*** RECORDS FOR THE TASK ***

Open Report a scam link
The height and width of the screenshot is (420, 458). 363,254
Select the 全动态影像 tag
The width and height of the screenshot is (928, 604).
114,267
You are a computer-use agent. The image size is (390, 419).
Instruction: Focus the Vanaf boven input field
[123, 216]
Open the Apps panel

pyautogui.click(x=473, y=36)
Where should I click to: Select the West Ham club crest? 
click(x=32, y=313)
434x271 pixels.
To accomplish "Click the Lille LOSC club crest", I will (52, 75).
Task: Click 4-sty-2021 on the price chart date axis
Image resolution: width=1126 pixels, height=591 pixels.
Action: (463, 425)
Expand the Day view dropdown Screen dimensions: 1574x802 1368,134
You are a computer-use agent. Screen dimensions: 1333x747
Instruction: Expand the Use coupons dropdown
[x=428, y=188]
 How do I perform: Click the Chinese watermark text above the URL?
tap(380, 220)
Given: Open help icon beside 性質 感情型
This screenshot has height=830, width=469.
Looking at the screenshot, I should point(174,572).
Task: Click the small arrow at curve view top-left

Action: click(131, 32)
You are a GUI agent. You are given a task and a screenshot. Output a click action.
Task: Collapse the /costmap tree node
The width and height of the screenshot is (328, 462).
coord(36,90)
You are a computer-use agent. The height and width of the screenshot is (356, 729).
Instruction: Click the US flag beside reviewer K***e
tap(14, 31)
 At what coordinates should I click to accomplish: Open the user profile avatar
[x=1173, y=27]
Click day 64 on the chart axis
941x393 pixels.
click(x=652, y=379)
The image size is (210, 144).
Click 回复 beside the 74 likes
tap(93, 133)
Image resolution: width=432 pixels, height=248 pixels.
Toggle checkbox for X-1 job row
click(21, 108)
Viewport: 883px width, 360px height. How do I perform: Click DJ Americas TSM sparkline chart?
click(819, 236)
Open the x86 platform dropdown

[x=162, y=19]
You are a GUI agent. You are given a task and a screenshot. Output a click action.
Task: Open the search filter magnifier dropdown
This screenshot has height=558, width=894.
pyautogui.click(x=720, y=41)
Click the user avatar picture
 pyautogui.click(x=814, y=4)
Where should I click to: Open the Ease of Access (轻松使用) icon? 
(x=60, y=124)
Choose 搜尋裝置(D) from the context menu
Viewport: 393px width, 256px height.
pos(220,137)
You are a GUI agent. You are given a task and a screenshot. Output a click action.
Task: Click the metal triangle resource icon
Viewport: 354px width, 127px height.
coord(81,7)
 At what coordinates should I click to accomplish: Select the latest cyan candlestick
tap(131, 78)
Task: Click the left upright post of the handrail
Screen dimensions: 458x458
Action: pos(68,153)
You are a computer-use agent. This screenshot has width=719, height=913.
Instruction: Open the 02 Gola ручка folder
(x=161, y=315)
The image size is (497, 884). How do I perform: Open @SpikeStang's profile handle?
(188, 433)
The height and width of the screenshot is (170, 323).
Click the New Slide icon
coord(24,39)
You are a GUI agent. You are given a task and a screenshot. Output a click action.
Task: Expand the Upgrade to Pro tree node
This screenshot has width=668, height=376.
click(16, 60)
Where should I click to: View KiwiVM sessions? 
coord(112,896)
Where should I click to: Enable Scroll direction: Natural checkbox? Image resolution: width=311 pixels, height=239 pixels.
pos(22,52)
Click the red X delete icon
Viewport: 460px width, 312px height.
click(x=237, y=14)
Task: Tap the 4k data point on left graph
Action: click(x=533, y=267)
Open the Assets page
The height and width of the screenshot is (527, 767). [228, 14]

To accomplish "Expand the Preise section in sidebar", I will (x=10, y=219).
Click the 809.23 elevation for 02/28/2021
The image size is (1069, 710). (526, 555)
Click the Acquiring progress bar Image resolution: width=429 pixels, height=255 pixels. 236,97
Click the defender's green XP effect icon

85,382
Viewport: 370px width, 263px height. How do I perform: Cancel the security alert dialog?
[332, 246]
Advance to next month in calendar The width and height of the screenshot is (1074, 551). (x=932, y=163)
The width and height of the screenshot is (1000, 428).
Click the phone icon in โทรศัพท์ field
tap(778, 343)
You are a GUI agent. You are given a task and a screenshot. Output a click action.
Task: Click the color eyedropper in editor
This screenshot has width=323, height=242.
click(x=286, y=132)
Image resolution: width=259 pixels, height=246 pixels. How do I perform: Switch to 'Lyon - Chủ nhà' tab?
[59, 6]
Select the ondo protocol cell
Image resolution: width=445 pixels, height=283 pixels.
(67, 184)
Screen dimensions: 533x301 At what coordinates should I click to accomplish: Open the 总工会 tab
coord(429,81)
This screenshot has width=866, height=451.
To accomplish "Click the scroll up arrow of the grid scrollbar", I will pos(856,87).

*** End of RECORDS FOR THE TASK ***

§ THE TASK
Gather every line from the listing above in which the word "tree" appears.

§ PROBLEM SOLUTION
Task: Collapse the /costmap tree node
Task: Expand the Upgrade to Pro tree node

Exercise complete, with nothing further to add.